Vandali contro anatra e uova: distrutto il giaciglio della Villa

LANCIAN. È durato poco il giaciglio protetto dove un’anatra della villa comunale stava covando le sue uova. Tra domenica e le prime ore di ieri mattina, la mano dei vandali è arrivata a spezzare un...
LANCIAN. È durato poco il giaciglio protetto dove un’anatra della villa comunale stava covando le sue uova. Tra domenica e le prime ore di ieri mattina, la mano dei vandali è arrivata a spezzare un momento molto particolare e prezioso della vita riproduttiva di questo animale, che aveva scelto come luogo per la cova uno dei vasi che ornano il laghetto dei cigni. Ma qualcuno ha strappato il nastro bianco e rosso che delimitava l’area e, addirittura, ha preso le uova dal giaciglio creato da mamma anatra, scaraventandole a terra.

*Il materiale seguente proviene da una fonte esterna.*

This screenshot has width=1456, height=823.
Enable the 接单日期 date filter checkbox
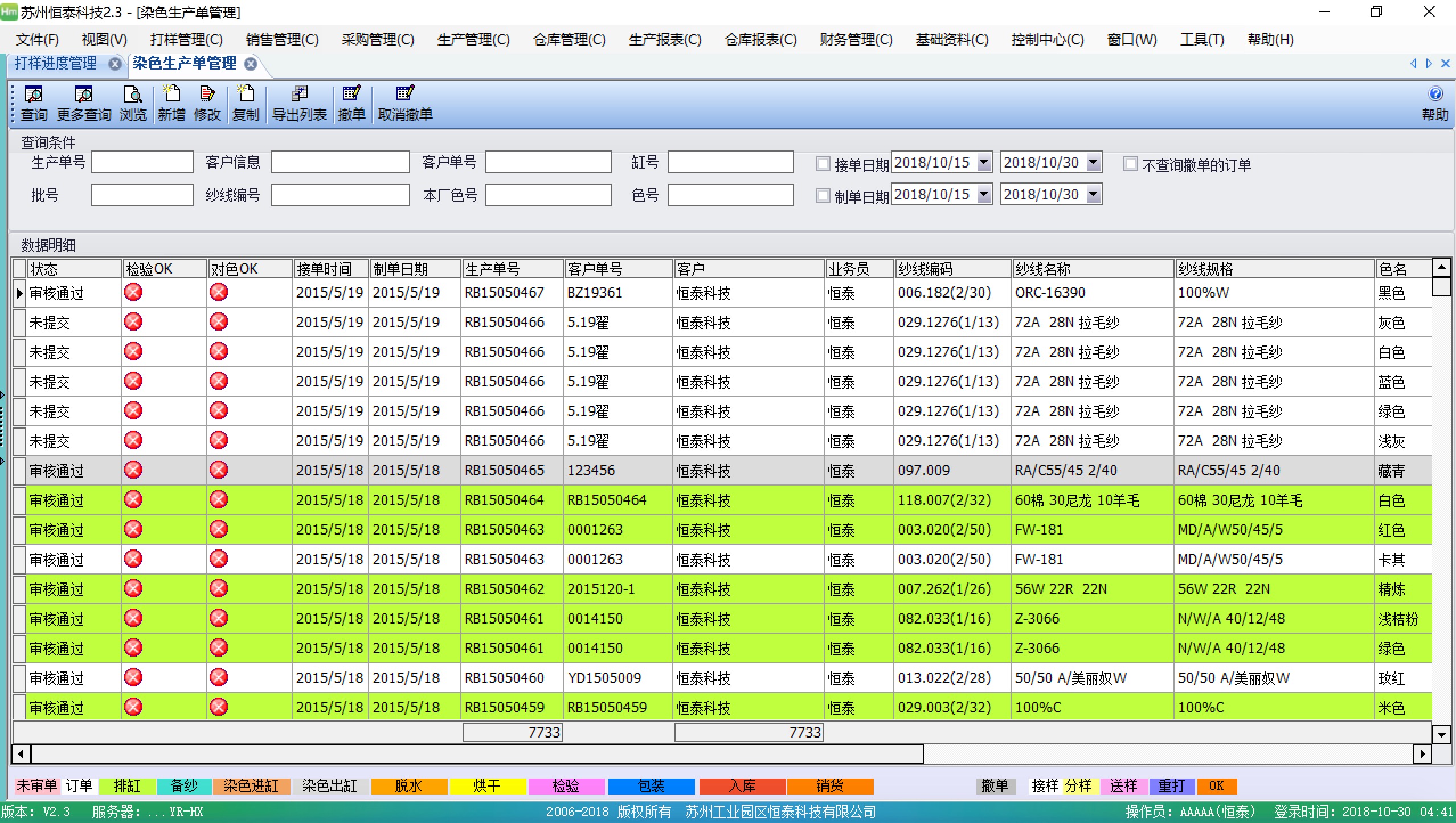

I segni sono visibili sulla pavimentazione della Villa attorno alla vasca dei cigni, mentre un altro uovo, rotto, è finito sotto la siepe. All’interno del vaso, invece, è rimasto solo il giaciglio di piume preparato dall’animale. Un gesto vile e di pura cattiveria, segnalato e condannato anche dai lettori del nostro giornale.

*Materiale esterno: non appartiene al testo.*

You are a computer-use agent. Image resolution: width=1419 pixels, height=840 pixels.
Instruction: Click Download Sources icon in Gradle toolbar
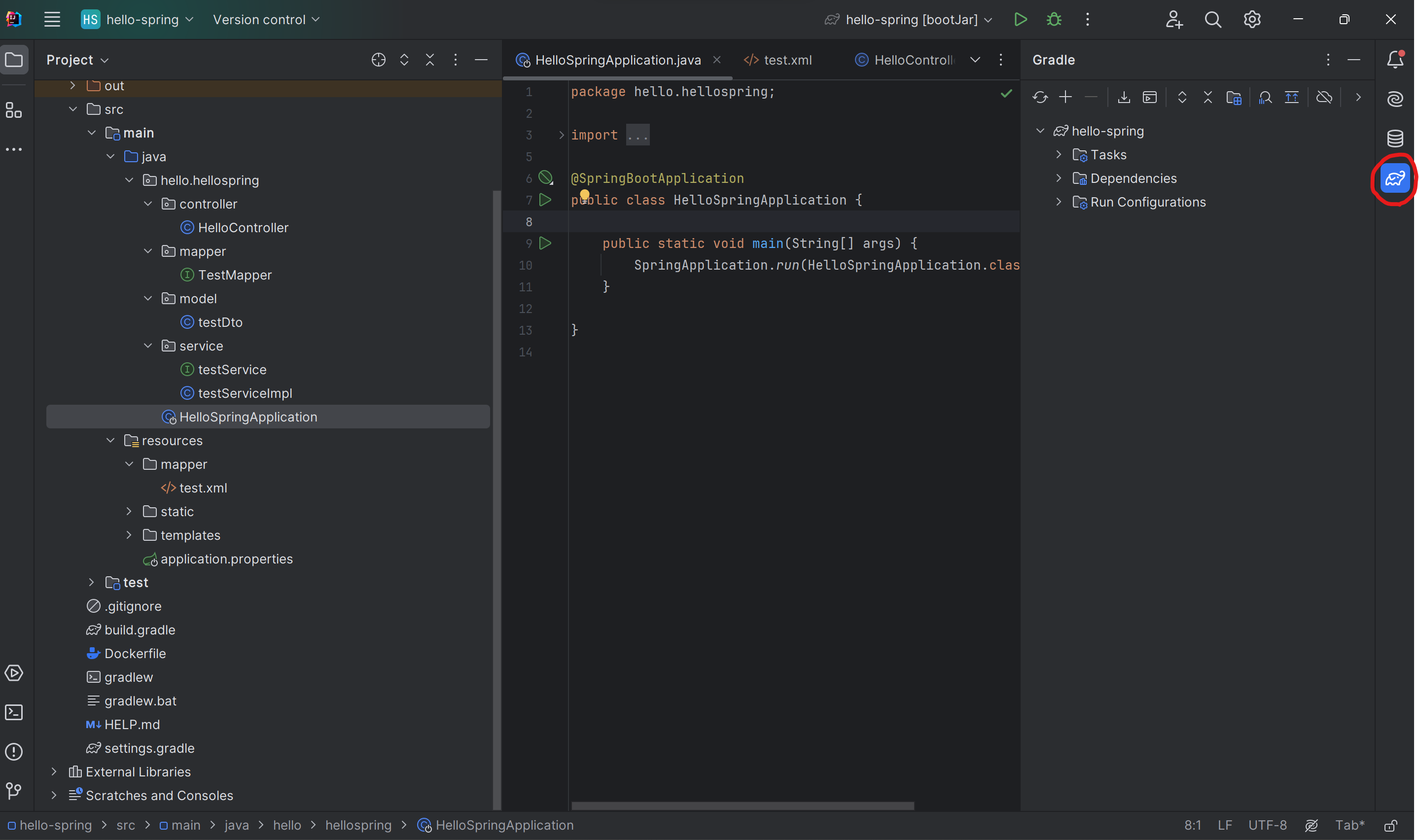pyautogui.click(x=1124, y=97)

Molto apprezzato, invece, era stato l’intervento della polizia municipale che, a seguito di una segnalazione giunta al comando di via Ercole Ercole, si era prodigata per trovare il modo di proteggere dal sole e dal grande caldo l’anatra. Questa, infatti, aveva scelto uno dei vasi in pietra che ornano la vasca dei cigni per deporre cinque uova. E aveva iniziato a covarle, posizione nella quale sarebbe rimasta per diversi giorni e sotto il sole. Così gli agenti della polizia locale avevano recuperato un vecchio ombrellone nel deposito comunale, probabilmente frutto di qualche sequestro, per riparare il volatile dai raggi diretti del sole. Quindi avevano sistemato il nastro bianco per delimitare l’area e segnalare di non avvicinarsi. Tutto inutile, i vandali si sono accaniti contro l’anatra e le sue uova. Non sarà semplice individuare i responsabili di questo orribile gesto, ma se qualcuno ha notato o visto qualcosa può rivolgersi al comando della polizia municipale. (s.so.)